For a binary tree, let k be the minimum number of nodes from root to a leaf node, then total number of nodes in the binary tree >=2^{k} - 1
Nomber of nodes at root level (Level 1) = 1
Number of nodes in level 2 = 2
Number of nodes in level 2 = 2^{2}
Number of nodes in level 2 = 2^{3}
Number of nodes in level 2 = 2^{4}
Number of nodes in level 2 = 2^{5}
^{..................................................}
Number of nodes in level k = 2^{k-1}
So, minimmum number of nodes in binary tree = 1 + 2 + 2^{2} + 2^{3} + 2^{4} + .................+ 2^{k-1}
= 1.(2^{k} - 1) / 2 - 1 = 2^{k} - 1
n >= 2^{k} - 1
n+1>=2^{k}
2^{k} <= n+1
log_{2}2^{k} = log (n+1)
k = log(n+1)
So a root to leaf path will have at-most log_{2}(n+1) black nodes.
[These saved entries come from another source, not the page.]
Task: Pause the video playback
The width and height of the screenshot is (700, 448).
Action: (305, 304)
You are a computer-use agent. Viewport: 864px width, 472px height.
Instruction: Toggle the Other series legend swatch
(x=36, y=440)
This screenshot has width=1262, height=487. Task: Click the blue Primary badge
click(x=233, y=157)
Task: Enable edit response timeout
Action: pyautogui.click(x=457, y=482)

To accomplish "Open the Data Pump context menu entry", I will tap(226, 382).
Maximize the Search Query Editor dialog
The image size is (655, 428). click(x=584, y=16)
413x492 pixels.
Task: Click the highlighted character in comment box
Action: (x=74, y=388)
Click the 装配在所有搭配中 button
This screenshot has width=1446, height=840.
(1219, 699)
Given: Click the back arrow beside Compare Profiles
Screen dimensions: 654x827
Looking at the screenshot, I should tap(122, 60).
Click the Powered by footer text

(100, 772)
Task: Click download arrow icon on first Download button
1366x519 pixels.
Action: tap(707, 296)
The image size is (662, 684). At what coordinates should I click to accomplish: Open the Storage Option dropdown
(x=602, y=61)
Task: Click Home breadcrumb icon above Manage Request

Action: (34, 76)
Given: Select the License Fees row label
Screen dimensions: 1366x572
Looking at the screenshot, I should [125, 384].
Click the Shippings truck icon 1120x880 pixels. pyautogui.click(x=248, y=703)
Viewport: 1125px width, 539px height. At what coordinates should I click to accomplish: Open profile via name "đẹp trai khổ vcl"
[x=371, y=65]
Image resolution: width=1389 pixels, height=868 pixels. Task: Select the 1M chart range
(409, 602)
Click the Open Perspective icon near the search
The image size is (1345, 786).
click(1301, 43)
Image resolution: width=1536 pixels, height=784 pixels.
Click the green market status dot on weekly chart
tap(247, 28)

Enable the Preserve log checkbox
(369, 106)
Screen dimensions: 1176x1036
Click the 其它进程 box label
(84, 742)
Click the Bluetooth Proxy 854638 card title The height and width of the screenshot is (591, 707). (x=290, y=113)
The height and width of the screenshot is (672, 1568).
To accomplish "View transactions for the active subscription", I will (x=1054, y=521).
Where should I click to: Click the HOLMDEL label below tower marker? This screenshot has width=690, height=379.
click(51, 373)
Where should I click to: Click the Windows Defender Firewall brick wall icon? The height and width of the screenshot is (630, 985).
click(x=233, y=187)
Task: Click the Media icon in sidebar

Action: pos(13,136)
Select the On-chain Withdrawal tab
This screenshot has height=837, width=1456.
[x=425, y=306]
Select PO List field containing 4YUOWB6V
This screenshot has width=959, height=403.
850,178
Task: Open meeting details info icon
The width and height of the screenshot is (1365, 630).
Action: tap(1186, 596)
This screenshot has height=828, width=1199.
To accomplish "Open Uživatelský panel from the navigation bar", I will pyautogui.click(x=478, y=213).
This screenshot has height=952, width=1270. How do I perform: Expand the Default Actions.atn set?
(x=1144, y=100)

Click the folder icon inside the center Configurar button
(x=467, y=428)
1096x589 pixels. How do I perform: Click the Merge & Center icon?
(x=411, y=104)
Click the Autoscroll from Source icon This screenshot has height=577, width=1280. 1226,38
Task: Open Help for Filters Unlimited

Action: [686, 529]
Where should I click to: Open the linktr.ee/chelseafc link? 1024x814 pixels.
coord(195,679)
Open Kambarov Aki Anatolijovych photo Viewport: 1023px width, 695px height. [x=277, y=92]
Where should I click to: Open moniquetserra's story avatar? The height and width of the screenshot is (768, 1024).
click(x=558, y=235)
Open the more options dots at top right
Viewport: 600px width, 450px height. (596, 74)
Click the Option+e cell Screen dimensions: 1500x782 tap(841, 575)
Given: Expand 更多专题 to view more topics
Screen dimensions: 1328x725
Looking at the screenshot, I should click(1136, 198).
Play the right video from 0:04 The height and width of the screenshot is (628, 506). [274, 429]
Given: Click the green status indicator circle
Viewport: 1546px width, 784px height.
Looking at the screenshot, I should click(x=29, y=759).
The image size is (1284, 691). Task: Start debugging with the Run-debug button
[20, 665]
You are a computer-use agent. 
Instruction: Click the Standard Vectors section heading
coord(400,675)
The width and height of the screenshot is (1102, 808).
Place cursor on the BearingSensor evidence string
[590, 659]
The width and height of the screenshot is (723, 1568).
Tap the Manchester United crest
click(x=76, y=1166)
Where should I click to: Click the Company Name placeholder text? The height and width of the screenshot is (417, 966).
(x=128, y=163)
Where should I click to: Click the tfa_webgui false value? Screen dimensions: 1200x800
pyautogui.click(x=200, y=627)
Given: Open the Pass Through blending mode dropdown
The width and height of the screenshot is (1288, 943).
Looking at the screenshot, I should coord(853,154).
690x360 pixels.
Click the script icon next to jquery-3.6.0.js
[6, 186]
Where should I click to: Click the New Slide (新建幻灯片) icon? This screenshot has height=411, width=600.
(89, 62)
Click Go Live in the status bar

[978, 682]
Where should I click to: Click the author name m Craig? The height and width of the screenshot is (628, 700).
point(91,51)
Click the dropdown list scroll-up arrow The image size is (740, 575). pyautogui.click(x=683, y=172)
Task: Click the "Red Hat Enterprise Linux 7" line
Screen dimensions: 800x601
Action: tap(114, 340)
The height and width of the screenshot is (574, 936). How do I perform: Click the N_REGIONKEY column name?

Since a red node cannot have a red parent or a red child, at least 1/2 of the nodes on any path from root to an external node are black. Since the longest path of the tree is h, the black-height of the root must be at least h/2
So for a Red-Black Tree of height h has black-height >= h/2.
h/2 <= log_{2}(n+1)
h <= 2.log_{2}(n+1)
So the height of red black tree with n nodes is atmost 2.log_{2}(n+1)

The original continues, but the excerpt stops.